Problem to work on: Please rewrite the records from the start through the line containing "pyautogui.click(x=70, y=10)" as a Markdown table with the columns Row and Line, leaving out blank lines.

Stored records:
◆ ◆ ◆ ◆
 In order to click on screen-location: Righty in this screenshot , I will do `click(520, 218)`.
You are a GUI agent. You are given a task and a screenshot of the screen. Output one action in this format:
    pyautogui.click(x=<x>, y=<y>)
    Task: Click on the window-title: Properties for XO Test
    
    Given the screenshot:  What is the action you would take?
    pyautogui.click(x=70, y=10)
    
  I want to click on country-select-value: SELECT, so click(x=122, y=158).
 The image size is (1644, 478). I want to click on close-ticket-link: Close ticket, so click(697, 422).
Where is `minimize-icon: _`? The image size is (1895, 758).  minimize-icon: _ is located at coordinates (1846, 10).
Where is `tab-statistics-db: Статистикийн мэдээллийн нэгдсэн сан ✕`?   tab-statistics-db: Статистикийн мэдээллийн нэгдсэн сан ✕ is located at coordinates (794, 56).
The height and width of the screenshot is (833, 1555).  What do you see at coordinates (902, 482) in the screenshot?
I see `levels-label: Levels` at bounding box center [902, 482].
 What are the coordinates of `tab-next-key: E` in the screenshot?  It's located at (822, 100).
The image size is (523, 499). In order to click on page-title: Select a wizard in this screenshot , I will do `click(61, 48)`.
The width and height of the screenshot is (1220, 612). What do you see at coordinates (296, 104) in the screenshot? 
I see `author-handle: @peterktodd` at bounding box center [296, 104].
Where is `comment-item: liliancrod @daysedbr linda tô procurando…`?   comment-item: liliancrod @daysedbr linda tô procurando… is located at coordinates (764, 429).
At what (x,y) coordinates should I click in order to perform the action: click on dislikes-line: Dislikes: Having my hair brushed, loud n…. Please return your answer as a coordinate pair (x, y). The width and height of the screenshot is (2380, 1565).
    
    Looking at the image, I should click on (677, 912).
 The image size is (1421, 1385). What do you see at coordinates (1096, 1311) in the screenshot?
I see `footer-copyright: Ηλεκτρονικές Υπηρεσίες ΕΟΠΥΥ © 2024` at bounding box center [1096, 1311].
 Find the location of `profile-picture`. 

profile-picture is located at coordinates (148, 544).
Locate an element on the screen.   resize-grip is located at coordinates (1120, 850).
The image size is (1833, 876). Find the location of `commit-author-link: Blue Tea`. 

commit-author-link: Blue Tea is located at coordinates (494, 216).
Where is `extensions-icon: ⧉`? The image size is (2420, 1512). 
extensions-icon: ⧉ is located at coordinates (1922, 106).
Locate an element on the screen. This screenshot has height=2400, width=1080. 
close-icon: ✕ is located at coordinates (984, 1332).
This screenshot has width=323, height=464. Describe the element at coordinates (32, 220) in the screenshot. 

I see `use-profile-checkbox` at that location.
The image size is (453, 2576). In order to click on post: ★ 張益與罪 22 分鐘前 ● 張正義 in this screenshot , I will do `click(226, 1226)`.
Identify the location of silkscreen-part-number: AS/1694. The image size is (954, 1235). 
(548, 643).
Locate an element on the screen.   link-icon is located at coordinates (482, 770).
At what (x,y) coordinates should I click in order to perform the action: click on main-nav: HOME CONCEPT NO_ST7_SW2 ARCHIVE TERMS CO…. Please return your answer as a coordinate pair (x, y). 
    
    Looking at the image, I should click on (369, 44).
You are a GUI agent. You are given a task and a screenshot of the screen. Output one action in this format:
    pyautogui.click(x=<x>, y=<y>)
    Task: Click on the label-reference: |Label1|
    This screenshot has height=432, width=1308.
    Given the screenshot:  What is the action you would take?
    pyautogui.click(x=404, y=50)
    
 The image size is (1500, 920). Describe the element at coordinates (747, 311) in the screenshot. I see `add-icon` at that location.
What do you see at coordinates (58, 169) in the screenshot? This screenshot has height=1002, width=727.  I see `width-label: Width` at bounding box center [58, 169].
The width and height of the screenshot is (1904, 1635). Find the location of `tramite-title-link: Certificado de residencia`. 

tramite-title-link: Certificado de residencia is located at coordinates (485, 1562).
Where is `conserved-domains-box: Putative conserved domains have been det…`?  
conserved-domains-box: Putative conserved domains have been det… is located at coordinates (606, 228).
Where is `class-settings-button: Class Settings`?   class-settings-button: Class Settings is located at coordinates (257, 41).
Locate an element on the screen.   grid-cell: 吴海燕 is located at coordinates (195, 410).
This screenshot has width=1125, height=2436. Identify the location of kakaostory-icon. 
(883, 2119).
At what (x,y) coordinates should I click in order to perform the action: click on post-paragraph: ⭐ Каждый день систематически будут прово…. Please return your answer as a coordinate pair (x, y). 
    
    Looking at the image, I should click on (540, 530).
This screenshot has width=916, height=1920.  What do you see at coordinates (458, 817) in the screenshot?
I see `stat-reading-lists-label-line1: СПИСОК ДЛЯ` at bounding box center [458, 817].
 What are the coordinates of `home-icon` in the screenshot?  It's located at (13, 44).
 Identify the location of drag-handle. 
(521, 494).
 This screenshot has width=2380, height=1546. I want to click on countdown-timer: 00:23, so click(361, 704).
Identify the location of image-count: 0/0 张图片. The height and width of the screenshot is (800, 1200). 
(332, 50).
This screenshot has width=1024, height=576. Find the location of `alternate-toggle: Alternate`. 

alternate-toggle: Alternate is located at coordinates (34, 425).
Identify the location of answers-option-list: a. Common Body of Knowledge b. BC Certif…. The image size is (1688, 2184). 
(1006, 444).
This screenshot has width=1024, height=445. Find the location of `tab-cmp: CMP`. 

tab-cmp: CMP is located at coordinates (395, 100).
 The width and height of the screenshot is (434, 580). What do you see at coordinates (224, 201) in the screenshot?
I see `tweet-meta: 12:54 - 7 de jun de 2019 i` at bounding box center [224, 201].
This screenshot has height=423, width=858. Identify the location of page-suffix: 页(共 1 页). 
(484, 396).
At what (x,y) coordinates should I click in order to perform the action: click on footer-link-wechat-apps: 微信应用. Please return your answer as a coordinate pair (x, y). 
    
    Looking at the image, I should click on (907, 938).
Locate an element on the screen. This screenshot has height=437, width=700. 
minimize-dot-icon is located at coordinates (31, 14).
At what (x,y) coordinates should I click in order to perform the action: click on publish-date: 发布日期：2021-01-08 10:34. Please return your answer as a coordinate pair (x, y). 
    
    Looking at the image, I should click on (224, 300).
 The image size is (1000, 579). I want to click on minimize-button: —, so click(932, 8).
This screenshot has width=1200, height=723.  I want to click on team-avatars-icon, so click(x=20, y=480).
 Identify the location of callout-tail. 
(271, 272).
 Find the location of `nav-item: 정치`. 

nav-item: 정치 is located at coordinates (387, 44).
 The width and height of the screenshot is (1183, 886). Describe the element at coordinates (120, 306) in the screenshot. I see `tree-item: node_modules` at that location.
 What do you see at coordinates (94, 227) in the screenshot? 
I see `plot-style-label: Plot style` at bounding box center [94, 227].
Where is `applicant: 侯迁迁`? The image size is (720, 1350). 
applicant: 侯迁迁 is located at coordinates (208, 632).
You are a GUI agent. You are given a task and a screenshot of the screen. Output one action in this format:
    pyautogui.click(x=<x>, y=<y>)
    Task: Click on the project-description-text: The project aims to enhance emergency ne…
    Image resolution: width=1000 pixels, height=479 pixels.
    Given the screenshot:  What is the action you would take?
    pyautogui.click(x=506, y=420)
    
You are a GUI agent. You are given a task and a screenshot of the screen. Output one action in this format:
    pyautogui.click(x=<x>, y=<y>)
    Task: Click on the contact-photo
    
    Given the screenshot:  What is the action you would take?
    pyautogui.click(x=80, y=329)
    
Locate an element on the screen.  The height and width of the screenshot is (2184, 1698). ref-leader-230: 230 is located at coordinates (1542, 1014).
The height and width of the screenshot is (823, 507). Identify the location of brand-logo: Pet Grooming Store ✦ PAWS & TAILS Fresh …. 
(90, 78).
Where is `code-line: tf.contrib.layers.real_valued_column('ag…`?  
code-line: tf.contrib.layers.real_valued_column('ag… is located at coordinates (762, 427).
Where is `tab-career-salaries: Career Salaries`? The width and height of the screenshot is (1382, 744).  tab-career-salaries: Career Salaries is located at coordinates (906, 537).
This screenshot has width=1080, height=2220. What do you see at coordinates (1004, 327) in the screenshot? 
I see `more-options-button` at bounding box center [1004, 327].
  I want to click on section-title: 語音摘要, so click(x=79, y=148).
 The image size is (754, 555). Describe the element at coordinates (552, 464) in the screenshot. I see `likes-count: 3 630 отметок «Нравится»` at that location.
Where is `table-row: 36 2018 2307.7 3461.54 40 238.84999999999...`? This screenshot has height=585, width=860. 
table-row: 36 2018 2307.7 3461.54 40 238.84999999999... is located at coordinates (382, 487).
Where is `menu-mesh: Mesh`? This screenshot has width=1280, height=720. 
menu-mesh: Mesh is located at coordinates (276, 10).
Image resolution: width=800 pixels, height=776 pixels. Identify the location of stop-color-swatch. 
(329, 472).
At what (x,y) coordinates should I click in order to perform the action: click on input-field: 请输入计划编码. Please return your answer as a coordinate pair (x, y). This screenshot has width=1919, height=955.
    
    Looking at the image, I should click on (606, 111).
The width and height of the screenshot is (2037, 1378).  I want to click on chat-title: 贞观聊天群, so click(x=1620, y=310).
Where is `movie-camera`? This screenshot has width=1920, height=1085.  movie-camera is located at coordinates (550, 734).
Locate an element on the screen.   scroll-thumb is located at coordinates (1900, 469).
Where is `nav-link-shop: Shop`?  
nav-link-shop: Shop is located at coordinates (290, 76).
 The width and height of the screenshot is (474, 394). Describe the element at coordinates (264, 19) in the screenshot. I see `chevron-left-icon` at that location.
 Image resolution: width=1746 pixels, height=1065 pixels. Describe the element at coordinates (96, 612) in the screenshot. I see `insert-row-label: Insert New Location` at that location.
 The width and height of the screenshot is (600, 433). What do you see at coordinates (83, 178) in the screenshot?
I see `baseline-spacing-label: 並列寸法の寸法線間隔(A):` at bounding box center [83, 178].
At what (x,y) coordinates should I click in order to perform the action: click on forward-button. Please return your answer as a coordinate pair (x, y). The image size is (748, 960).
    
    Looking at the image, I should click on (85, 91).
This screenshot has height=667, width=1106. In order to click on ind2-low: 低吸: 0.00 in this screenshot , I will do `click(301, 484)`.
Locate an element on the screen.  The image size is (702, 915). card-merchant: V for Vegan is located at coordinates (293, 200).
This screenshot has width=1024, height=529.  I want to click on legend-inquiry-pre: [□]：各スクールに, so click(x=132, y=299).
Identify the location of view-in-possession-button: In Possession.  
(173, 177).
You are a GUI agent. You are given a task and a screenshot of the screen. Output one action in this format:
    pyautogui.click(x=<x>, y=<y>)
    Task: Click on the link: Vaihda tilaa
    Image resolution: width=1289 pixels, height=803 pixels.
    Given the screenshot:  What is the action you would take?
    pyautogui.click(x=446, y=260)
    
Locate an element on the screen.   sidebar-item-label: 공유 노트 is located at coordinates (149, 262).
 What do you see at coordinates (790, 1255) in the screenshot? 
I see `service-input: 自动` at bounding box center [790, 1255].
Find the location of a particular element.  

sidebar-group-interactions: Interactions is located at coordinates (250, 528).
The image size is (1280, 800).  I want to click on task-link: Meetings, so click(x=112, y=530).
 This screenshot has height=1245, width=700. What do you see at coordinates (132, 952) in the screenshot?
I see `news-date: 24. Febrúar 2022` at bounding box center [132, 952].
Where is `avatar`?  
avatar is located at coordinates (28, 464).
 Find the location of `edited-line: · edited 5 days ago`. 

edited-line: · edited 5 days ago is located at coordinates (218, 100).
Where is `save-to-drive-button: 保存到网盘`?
◆ ◆ ◆ ◆
Response for this exercise:
| Row | Line |
|---|---|
| 1 |  In order to click on screen-location: Righty in this screenshot , I will do `click(520, 218)`. |
| 2 | You are a GUI agent. You are given a task and a screenshot of the screen. Output one action in this format: |
| 3 |     pyautogui.click(x=<x>, y=<y>) |
| 4 |     Task: Click on the window-title: Properties for XO Test |
| 5 |     Given the screenshot:  What is the action you would take? |
| 6 |     pyautogui.click(x=70, y=10) |